Most founders validate backwards. They build the thing first, launch it, then go looking for people who care. That is a brilliant way to spend six months and a chunk of savings learning something a 30-minute conversation would have told you for free.
There is a faster order of operations. Before you write a single line of code, you find 50 people who fit your customer profile, send them a short cold email, and get them on a call. If real buyers will give you 20 minutes to talk about a problem they actually have, you have a signal. If nobody bites, you just saved yourself the build.
Here is the full playbook, using Claude and Apollo end to end.
Before you touch a contact database, get crystal clear on who you are actually trying to reach. "Founders" is not an ICP. "Heads of ops at US logistics companies with 50-200 staff who still run dispatch on spreadsheets" is an ICP.
Use Claude to pin it down. Paste this in:
I'm validating a startup idea: [one-line description of the idea and the problem it solves]. Help me define a precise Ideal Customer Profile for cold outreach. Give me: job titles, company size band, industry/vertical, geography, and 3-4 observable signals that tell me this person feels the problem acutely. Keep it specific enough that I could filter for it in a contact database.
What good output looks like: a shortlist of 2-3 exact job titles (not ten), a clear company-size band, a region, and a few "trigger" signals you can actually search for, such as a recent funding round, a specific tool in their stack, or a hiring spree. If Claude hands you something vague, push back with "narrow this to the single segment most likely to pay for a fix today."
Now build the list in Apollo. Apollo gives you access to a 210M+ contact database, and you can filter on job title, company headcount, industry, location, and a stack of other attributes. Punch in the ICP Claude defined, aim for 50 contacts, and prioritise getting a verified work email for each one.
Verify before you send. A list with dead addresses tanks your deliverability before your copy gets a fair shot. Apollo flags verified emails, so lean on the verified ones and bin anything marked risky.
Done looks like: 50 named humans who genuinely match the profile, each with a verified work email, in a simple sheet or Notion table. No "close enough" entries.
The job of this email is not to sell. It is to start a conversation. The single biggest mistake here is pitching your idea in the email itself, because then people react to your solution instead of telling you about their problem.

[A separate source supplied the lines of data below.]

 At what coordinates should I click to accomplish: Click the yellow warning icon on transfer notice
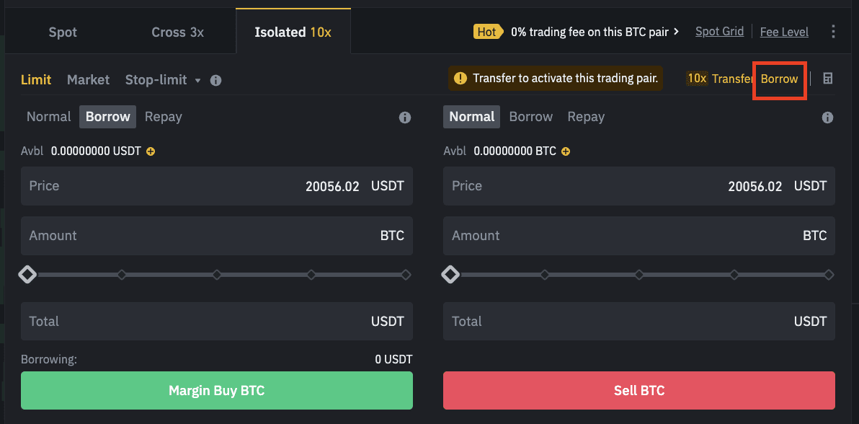(461, 79)
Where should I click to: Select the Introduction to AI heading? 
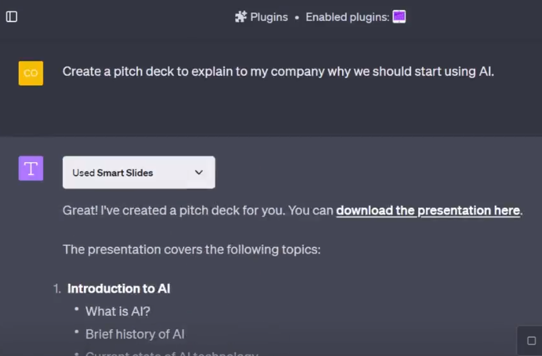pyautogui.click(x=119, y=289)
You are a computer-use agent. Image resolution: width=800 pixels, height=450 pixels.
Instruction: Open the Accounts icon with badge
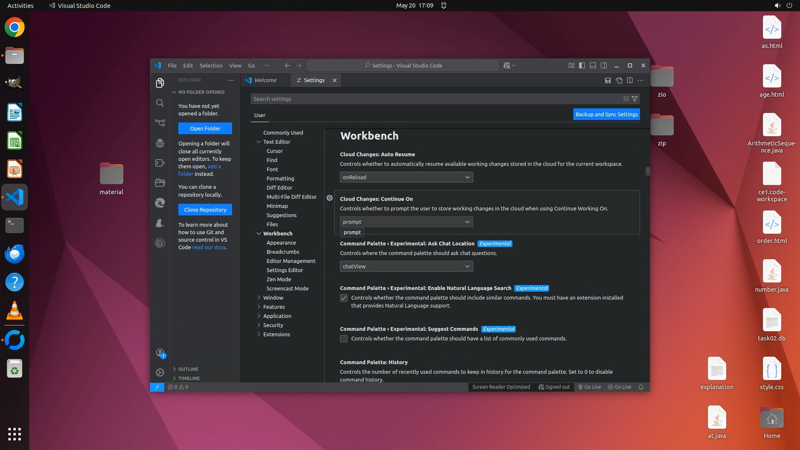pos(160,353)
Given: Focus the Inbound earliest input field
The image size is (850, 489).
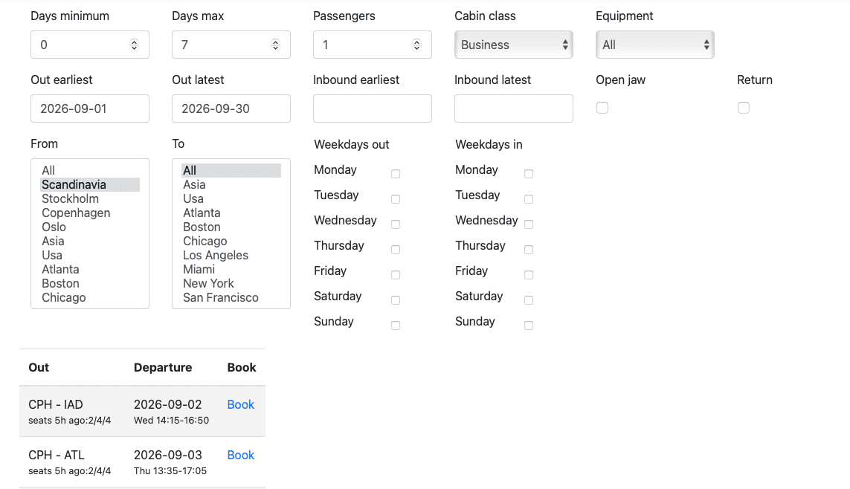Looking at the screenshot, I should tap(373, 109).
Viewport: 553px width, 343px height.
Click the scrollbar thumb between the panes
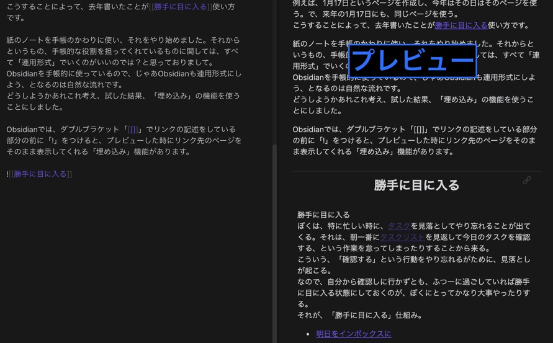coord(274,243)
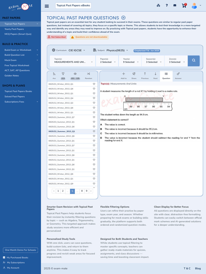This screenshot has height=274, width=206.
Task: Favorite 0625/21_Winter_2013_Q1 with heart icon
Action: coord(94,84)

Keep it to five lines, plain text, no images, no links, no tracking pixels. End with one question they can answer in a single word, because a one-word reply has almost no friction, and a reply is all you need to open the door.
Use Claude to draft it. Try this prompt:
Write a 5-line cold email to [ICP job title] at [type of company]. Goal: start a conversation about [the problem], not pitch a product. Rules: plain text, no links, conversational, no buzzwords, opens with something specific to their role, and ends with a single question they can answer in one word (like "yes/no" or "weekly/monthly"). Give me 3 variations.
What a good one reads like:
Hi [Name],
Quick one. I keep hearing that [specific role] teams are still [doing the painful thing] by hand.
I'm digging into whether that is actually as annoying as people say, or whether it's a non-issue.
You'd know better than me.
Is [the painful thing] something your team deals with weekly, monthly, or basically never?
Notice it asks for a one-word answer, makes no demands, and never mentions a product. The subject line should be short and human (2-4 word subject lines hit the best open rates), something like "quick question" or "[their company] + [their pain]".